Pixel coordinate grounding data
----------

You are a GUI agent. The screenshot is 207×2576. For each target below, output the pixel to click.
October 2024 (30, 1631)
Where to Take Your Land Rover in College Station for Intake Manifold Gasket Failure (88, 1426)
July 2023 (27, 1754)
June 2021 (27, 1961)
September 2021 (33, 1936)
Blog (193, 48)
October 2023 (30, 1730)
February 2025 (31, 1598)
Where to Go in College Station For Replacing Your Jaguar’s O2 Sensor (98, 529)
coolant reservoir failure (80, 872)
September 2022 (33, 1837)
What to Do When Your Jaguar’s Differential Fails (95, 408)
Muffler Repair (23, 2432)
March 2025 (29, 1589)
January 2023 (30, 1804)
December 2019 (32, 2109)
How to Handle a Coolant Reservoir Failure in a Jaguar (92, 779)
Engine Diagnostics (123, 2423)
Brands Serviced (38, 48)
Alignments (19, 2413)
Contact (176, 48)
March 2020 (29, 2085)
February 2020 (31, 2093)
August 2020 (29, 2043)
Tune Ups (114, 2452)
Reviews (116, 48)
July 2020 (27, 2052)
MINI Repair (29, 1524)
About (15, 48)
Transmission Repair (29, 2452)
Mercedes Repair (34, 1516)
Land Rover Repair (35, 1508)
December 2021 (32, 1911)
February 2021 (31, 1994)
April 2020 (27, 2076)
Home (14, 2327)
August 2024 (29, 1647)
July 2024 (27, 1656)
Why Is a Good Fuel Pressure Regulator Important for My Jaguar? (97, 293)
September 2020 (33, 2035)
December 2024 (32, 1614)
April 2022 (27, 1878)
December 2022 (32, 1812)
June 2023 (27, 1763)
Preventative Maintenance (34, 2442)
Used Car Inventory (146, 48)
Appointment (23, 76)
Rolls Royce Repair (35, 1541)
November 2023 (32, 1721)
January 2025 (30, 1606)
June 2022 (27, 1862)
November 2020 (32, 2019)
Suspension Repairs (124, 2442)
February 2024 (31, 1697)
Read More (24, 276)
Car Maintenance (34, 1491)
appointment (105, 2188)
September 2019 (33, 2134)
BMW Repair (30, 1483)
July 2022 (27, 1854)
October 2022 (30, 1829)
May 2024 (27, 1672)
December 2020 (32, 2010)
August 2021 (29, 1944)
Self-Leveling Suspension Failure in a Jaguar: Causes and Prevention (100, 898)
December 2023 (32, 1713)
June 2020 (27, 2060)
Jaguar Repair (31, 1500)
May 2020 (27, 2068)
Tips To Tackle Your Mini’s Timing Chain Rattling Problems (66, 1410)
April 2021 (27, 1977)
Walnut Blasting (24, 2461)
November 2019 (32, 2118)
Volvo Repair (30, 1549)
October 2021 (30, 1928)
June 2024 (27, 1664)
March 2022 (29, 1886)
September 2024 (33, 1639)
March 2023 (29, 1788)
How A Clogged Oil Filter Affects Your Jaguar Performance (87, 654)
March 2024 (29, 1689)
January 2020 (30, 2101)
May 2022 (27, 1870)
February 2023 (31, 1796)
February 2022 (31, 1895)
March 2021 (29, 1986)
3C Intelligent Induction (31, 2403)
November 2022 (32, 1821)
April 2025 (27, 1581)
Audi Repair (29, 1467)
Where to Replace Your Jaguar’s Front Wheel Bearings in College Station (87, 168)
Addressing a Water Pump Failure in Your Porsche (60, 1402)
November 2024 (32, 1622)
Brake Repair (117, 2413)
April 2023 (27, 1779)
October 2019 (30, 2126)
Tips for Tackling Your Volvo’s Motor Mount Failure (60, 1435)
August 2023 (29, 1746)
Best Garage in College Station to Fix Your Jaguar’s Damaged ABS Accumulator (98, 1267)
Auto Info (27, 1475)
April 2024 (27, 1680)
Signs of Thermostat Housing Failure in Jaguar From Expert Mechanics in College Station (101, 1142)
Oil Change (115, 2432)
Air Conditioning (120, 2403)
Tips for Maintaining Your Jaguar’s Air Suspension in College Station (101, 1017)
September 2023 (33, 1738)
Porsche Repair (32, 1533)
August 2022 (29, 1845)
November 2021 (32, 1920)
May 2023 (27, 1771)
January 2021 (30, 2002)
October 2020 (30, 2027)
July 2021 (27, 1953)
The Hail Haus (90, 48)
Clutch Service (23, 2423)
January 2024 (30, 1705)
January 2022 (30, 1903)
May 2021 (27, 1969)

----------

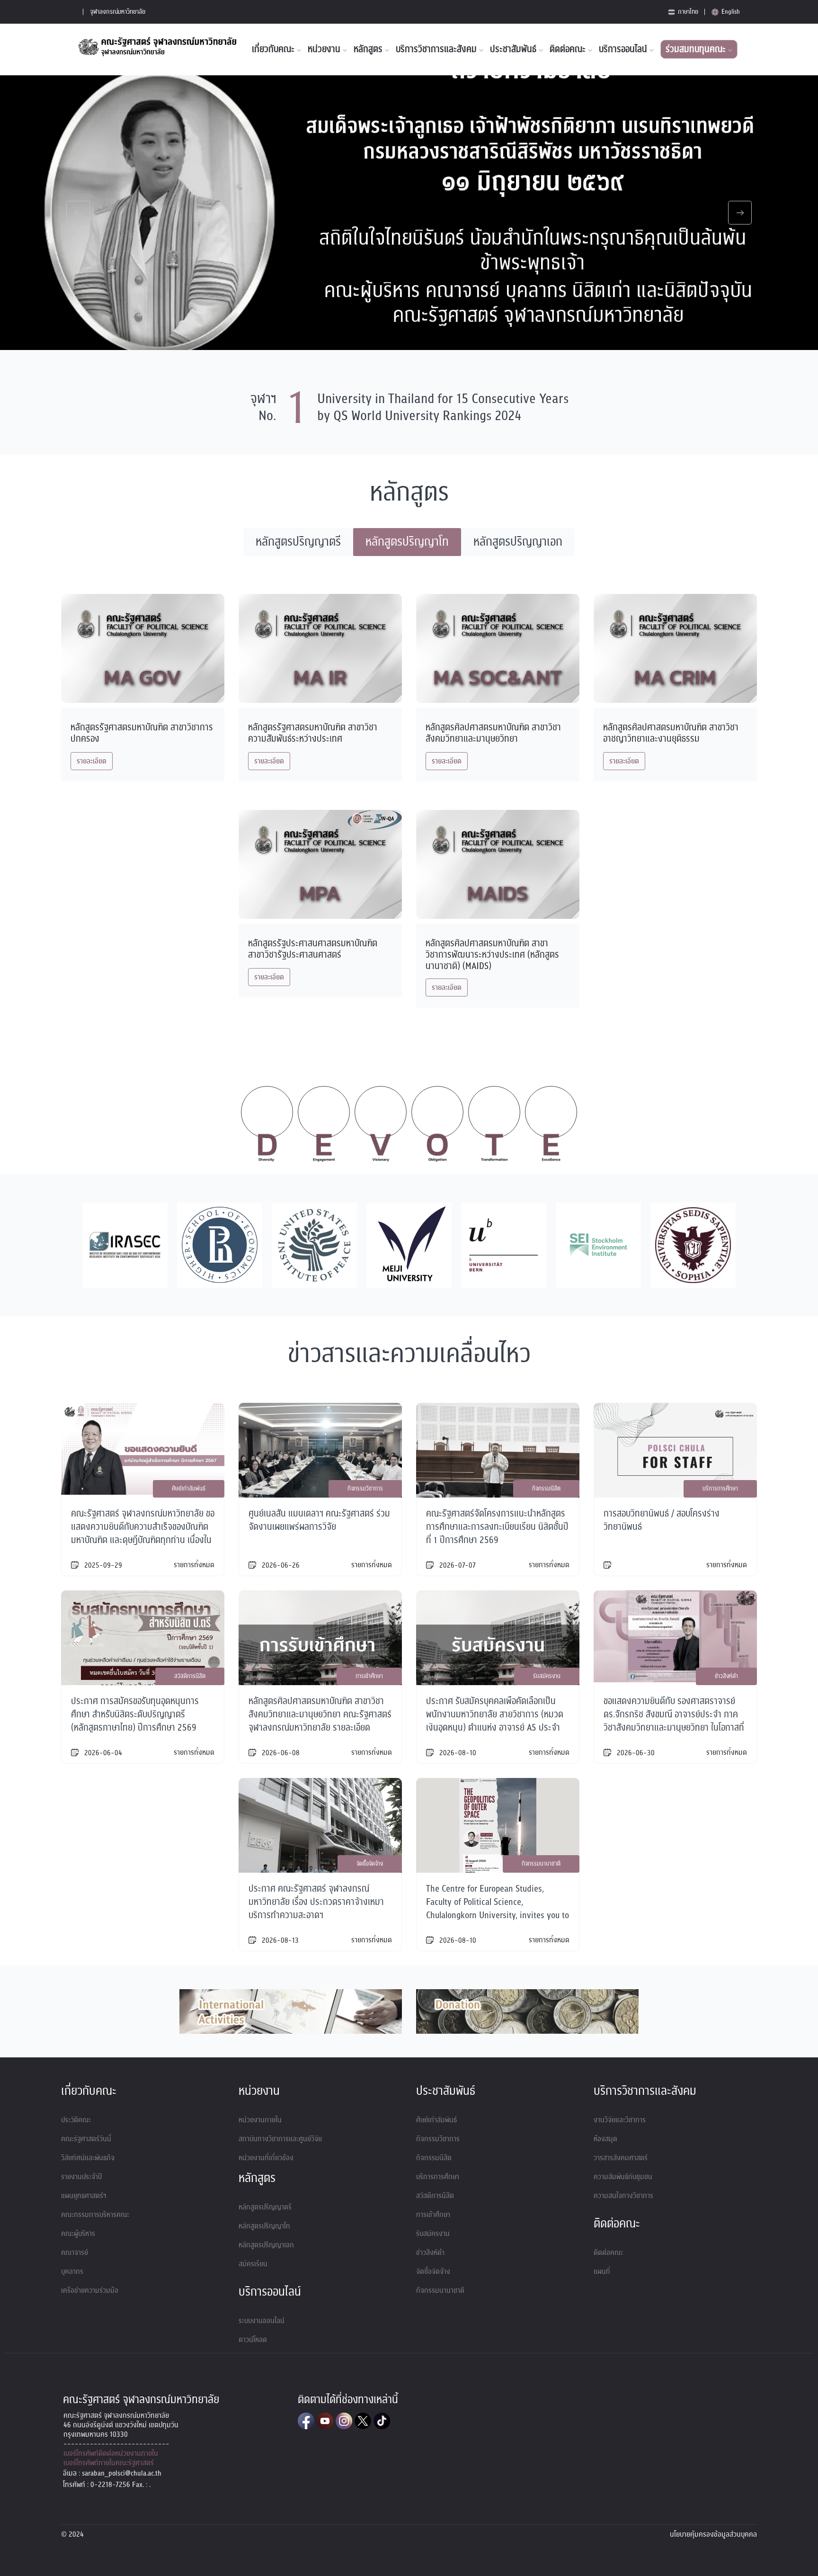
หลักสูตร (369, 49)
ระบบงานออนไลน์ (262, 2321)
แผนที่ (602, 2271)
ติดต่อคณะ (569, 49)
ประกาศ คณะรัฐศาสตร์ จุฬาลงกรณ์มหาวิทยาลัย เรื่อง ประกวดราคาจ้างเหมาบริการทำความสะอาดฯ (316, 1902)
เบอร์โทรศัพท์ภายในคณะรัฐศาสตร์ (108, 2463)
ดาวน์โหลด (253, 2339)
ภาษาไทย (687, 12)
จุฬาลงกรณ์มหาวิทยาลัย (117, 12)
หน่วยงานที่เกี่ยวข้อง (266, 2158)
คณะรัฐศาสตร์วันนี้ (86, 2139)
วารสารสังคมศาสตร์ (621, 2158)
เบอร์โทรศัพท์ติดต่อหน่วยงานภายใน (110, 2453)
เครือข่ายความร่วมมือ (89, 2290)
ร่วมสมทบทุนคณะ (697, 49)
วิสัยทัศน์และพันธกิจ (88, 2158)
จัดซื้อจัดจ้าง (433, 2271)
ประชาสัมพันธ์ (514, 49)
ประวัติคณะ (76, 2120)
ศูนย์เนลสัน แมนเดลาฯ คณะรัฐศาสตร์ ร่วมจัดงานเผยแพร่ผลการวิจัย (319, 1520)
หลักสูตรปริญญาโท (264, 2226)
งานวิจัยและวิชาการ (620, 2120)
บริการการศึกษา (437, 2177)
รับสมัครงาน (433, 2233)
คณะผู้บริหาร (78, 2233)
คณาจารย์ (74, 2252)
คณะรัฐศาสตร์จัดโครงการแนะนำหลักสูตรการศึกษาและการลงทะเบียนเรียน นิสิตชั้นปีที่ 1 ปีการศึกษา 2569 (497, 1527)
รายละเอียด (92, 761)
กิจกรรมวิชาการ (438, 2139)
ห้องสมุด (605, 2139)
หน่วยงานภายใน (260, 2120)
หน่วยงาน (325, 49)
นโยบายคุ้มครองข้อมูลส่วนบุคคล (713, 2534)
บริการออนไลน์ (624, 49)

----------

Aim of the exercise: From the records above, retype only the lines starting at the line that contains "About (15, 48)" and ending at the line that contains "June 2020 (27, 2060)", both included.

Result:
About (15, 48)
Transmission Repair (29, 2452)
Mercedes Repair (34, 1516)
Land Rover Repair (35, 1508)
December 2021 (32, 1911)
February 2021 (31, 1994)
April 2020 (27, 2076)
Home (14, 2327)
August 2024 (29, 1647)
July 2024 (27, 1656)
Why Is a Good Fuel Pressure Regulator Important for My Jaguar? (97, 293)
September 2020 (33, 2035)
December 2024 (32, 1614)
April 2022 (27, 1878)
December 2022 (32, 1812)
June 2023 (27, 1763)
Preventative Maintenance (34, 2442)
Used Car Inventory (146, 48)
Appointment (23, 76)
Rolls Royce Repair (35, 1541)
November 2023 (32, 1721)
January 2025 (30, 1606)
June 2022 (27, 1862)
November 2020 (32, 2019)
Suspension Repairs (124, 2442)
February 2024 (31, 1697)
Read More (24, 276)
Car Maintenance (34, 1491)
appointment (105, 2188)
September 2019 (33, 2134)
BMW Repair (30, 1483)
July 2022 (27, 1854)
October 2022 (30, 1829)
May 2024 (27, 1672)
December 2020 (32, 2010)
August 2021 (29, 1944)
Self-Leveling Suspension Failure in a Jaguar: Causes and Prevention (100, 898)
December 2023 (32, 1713)
June 2020 (27, 2060)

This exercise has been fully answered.